2026年 5月号
投稿日:2026.04.30 最終更新日:2026.04.23
今回は、「最悪を想定して準備する」というテーマでお話したいと思います。
かねてよりお伝えしている通り、近い将来、経済秩序や価値観が劇的に変化するタイミングが来ると考えています。過去にバブル崩壊やリーマンショックを経験してきましたが、次に来る波はそれ以上の規模になるかもしれません。AIやロボットの台頭による労働環境の激変、あるいは通貨価値の転換に伴うベーシックインカムの導入など、これまでの「当たり前」が通用しない事態も起こり得るでしょう。
情勢を鑑みれば、最悪のシナリオはいくらでも想定できますし、時には想定を超える事態も起こります。だからこそ、常に最悪の事態を考え備えておくことが不可欠であり、当社では経営の実践としてそれに取り組んでいます。今回は、私たちが具体的にどのような準備を進めているかをご紹介します。
まずは、加速するインフレへの対策です。出店戦略は、資材や輸送コストの高騰というインフレの影響をダイレクトに受けます。そのため、単に物件数を追うだけでなく、万一の際には並行して出店スピードをコントロールできる柔軟な体制を整えています。

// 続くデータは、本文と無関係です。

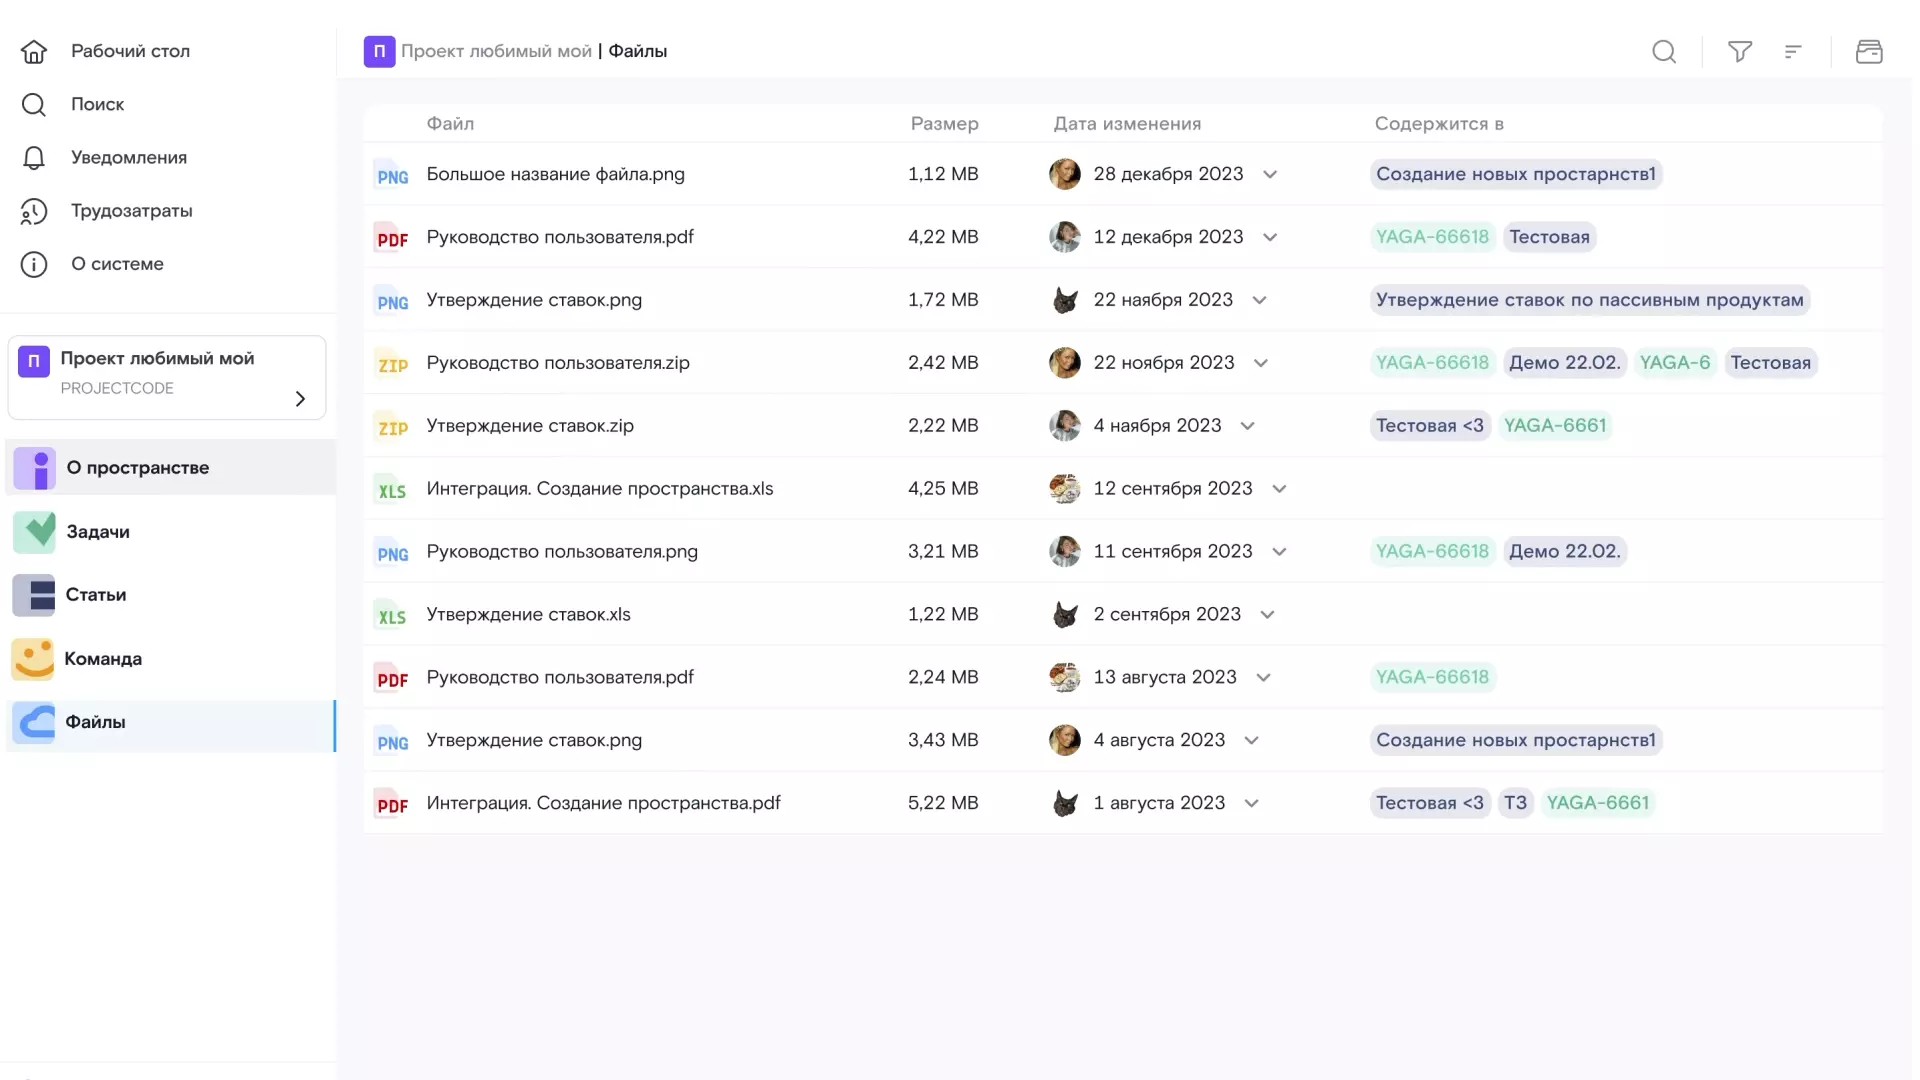
Task: Expand the Проект любимый мой project arrow
Action: pyautogui.click(x=300, y=399)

また、貨幣価値の変動を見据え、これからの時代に真に必要とされる新商品・新サービスの開発にも注力しています。
次は、リーマンショックの教訓を活かしたリスク管理機能の内製化です。当時は債権回収業者すら倒産し、滞納対応を外注していた企業は資金回収ができず窮地に立たされました。その経験から、当社では滞納対応の仕組みを内製で構築しています。さらに、強固な経営基盤を作るため、ステークホルダーの皆様との関係構築や、オーナー様とのコミュニケーションも重視しています。オーナー様については専用のフォローアップ部署を組織し、長期的な信頼関係を構築することで、安定的な事業運営を目指しています。
そして緊急時に最も重要となるキャッシュ(現金)の蓄えも、決して欠かすことはありません。
最悪を想定した準備は、未曾有の混乱をチャンスに変えるための準備でもあります。現状維持バイアスという言葉があるように、人は悪い兆候を感じても「自分だけは大丈夫だろう」と思いたがるものです。明治維新の際、欧米から激変の波が押し寄せる中でも、多くの日本人は「まさか刀やマゲがなくなるはずがない」と信じていました。
脅かすつもりはないのですが、これから訪れる変革期には、あらゆる業界で革命ともいえる事態が起こり、一時的に経済が停滞する可能性が高いでしょう。しかし、経済が再始動するその瞬間に一気に加速できるよう、変化をチャンスに変える準備を怠らず、細部まで目配りした経営を続けたいと思っております。
今回の「時代を読む」が、皆様のお役に立ちましたら幸いです。